(EXERCISE PASSAGE):
»»

Renewable Energy - U. S. Department of Energy

Energy issues are beginning to have an impact on recreation as well as daily lives. Recent federal legislation mandates an increase in energy from renewable sources.

Geothermal, solar, and wind are the primary sources of renewable energy being reviewed. The brief descriptions below are from the U.S. Department of Energy:


Geothermal

Geothermal energy is the heat from the Earth. It's clean and sustainable. Resources of geothermal energy range from the shallow ground to hot water and hot rock found a few miles beneath the Earth's surface, and down even deeper to the extremely high temperatures of molten rock called magma.

The Department of Energy’s Geothermal Technologies Program supports the U.S. geothermal industry in providing diversity, and therefore security, in domestic energy supply options. This support also helps the industry maintain its technical edge in world energy markets, thereby enhancing exports of U.S. goods and services and U.S. job growth. Energy works in partnership with U.S. industry to establish geothermal energy as an economically competitive contributor to the U.S. energy supply.

««

(WHAT TO PRODUCE):
Decide whether each statement below agrees with the renewable energy text, answering yes or no and quoting the deciding words from the text.
1. Geothermal resources extend down to molten rock called magma.
2. Recent federal legislation mandates a decrease in energy from renewable sources.
3. Hydropower is one of the primary sources of renewable energy being reviewed.

Saved data entries:
»»

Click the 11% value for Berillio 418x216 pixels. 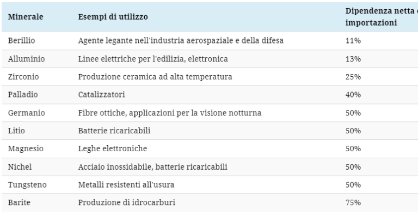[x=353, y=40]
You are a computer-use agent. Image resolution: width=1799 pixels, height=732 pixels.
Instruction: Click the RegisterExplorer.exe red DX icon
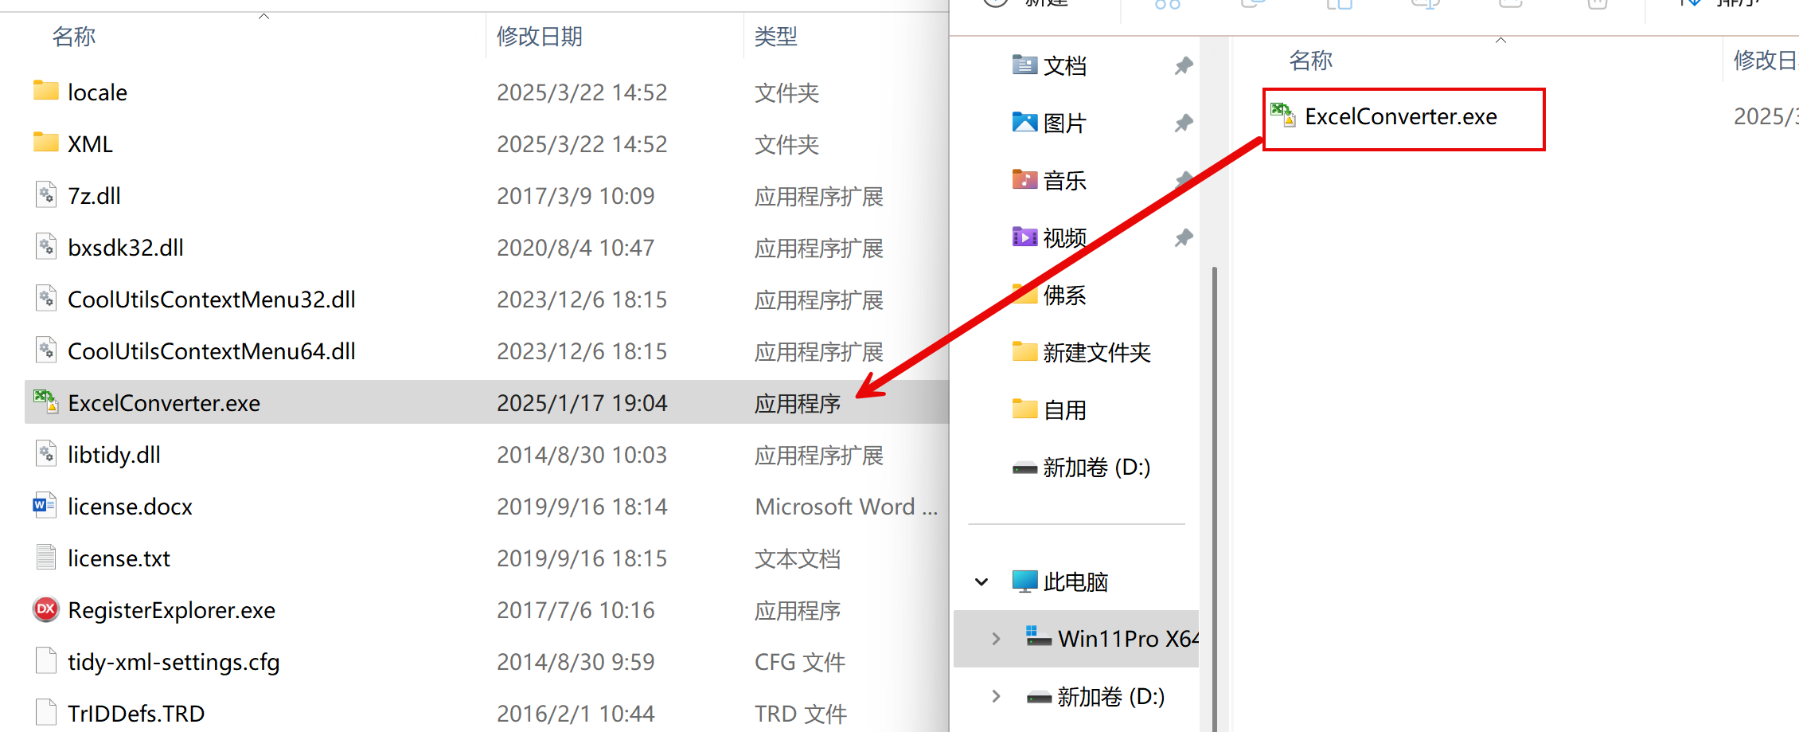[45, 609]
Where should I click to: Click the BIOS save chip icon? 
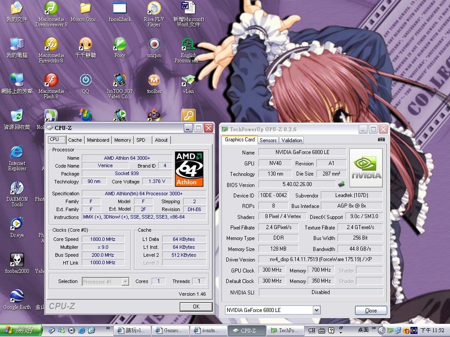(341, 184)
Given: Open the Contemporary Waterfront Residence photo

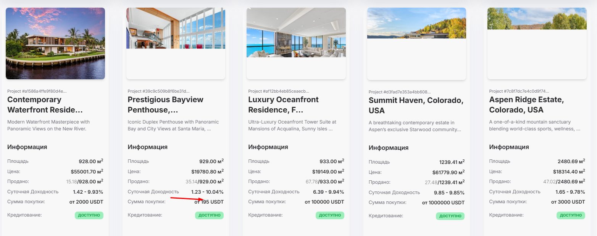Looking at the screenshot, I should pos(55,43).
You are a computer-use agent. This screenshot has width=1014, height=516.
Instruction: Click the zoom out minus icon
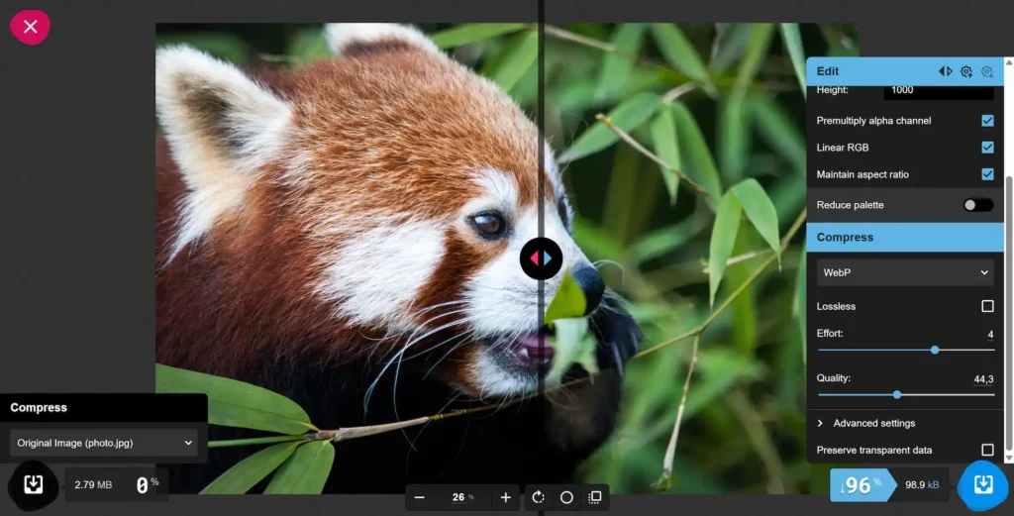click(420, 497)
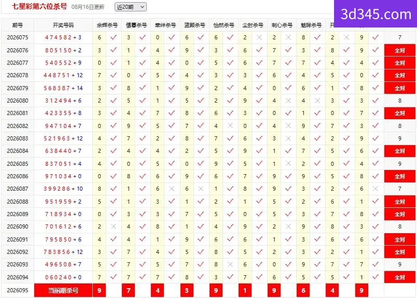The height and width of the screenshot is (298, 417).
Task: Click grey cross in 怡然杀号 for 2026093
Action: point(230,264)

««

(RESULT):
1. Yes: "and down even deeper to the extremely high temperatures of molten rock called magma."
2. No: "Recent federal legislation mandates an increase in energy from renewable sources."
3. No: "Geothermal, solar, and wind are the primary sources of renewable energy being reviewed."